This is important when comparing hashed passwords because plaintext that visually looks the same might actually be represented differently binarily, without the user being aware. For example, `é` (the letter `e` with accent acute) may be represented as a single Unicode character (U+00E9) or composed of two characters (U+0065 + U+0301), but both representations are canonically equivalent.
This class first tries to use the ICU4J library for normalization because it normalizes character arrays without converting to String.
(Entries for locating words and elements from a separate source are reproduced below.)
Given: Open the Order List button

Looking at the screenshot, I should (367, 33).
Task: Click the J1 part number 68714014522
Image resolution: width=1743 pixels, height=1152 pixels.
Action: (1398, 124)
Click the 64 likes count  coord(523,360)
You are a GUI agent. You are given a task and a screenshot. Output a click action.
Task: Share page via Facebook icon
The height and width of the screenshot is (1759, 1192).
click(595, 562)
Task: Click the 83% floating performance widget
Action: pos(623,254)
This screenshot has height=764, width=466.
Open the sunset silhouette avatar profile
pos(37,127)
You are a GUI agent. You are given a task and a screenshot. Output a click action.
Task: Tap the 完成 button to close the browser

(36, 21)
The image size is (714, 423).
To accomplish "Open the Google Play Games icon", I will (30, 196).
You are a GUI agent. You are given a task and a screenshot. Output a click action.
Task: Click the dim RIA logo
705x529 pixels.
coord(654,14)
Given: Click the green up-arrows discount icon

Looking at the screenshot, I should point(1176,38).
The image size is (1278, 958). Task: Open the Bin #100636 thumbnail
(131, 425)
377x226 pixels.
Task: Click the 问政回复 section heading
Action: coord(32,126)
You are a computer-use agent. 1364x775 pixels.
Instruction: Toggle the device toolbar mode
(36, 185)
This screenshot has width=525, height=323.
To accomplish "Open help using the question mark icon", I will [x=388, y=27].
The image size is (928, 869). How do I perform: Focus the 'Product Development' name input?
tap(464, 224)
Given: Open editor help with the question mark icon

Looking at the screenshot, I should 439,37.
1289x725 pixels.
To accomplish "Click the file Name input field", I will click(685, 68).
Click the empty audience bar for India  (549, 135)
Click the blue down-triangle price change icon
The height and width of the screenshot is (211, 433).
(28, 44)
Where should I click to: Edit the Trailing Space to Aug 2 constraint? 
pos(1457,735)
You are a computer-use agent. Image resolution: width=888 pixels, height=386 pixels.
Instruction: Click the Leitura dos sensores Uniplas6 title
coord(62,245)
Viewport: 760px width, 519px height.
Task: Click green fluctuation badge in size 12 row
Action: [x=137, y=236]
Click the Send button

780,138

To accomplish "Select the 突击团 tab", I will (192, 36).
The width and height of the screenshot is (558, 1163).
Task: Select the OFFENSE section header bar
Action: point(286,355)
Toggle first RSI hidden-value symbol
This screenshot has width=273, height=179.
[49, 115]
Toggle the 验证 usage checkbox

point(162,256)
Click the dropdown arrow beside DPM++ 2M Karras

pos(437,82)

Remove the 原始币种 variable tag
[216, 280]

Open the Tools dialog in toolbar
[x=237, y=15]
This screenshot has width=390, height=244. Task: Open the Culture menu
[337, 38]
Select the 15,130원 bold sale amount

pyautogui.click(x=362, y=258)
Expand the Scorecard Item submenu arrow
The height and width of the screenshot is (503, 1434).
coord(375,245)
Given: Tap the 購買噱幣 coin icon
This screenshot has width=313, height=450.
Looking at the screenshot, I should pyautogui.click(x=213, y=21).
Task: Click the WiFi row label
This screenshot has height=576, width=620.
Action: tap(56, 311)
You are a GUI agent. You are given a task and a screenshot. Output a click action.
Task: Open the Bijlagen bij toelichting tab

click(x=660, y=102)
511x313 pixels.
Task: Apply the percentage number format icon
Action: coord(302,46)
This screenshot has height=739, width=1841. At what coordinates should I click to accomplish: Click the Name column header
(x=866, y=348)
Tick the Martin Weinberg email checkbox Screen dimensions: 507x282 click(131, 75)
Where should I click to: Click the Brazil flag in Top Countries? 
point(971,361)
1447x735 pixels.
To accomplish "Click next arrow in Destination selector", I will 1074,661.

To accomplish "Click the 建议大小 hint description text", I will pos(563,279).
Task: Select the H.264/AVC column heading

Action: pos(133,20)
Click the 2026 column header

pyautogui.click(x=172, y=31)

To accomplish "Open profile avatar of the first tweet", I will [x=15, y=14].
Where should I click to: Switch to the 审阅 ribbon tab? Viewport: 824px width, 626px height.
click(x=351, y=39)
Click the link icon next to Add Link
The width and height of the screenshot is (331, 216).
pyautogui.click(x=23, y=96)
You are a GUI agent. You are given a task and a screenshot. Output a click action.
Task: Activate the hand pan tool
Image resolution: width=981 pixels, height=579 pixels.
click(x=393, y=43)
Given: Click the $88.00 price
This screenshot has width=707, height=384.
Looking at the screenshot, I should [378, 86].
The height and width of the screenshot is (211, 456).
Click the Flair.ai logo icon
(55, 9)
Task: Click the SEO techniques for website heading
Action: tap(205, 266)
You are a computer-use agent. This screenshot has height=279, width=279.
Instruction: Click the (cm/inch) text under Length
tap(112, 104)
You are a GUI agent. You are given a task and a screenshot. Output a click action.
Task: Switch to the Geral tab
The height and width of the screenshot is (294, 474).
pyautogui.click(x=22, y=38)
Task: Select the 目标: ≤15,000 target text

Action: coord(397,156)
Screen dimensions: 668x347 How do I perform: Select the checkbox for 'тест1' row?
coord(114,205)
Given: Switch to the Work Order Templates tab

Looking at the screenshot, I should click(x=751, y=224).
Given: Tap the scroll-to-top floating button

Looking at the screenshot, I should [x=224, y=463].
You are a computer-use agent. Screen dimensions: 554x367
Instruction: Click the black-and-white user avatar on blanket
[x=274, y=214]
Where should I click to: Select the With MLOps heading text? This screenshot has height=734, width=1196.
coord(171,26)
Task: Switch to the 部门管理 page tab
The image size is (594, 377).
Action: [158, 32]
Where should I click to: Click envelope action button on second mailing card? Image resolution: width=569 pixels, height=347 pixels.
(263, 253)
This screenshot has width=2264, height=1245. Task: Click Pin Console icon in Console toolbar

If ICU4J is not available, then it falls back to the text normalizer provided by the JDK, which produces an **intermediate String representation** of the text.
In other words, if you need to prevent a cleanable char[] password being turned into a temporary String during Unicode character normalization, you need to include a dependency to ICU4J.

Constructor Summary

Constructors
Constructor and Description

TextNormalizer()

Method Summary

Methods
Modifier and Type	Method and Description
`static TextNormalizer`	`getInstance()` Get an instance of a text normalizer.
`abstract char[]`	`normalizeToNfc(char[] source)` Returns the canonically equivalent normalized (NFC) version of a Unicode character array.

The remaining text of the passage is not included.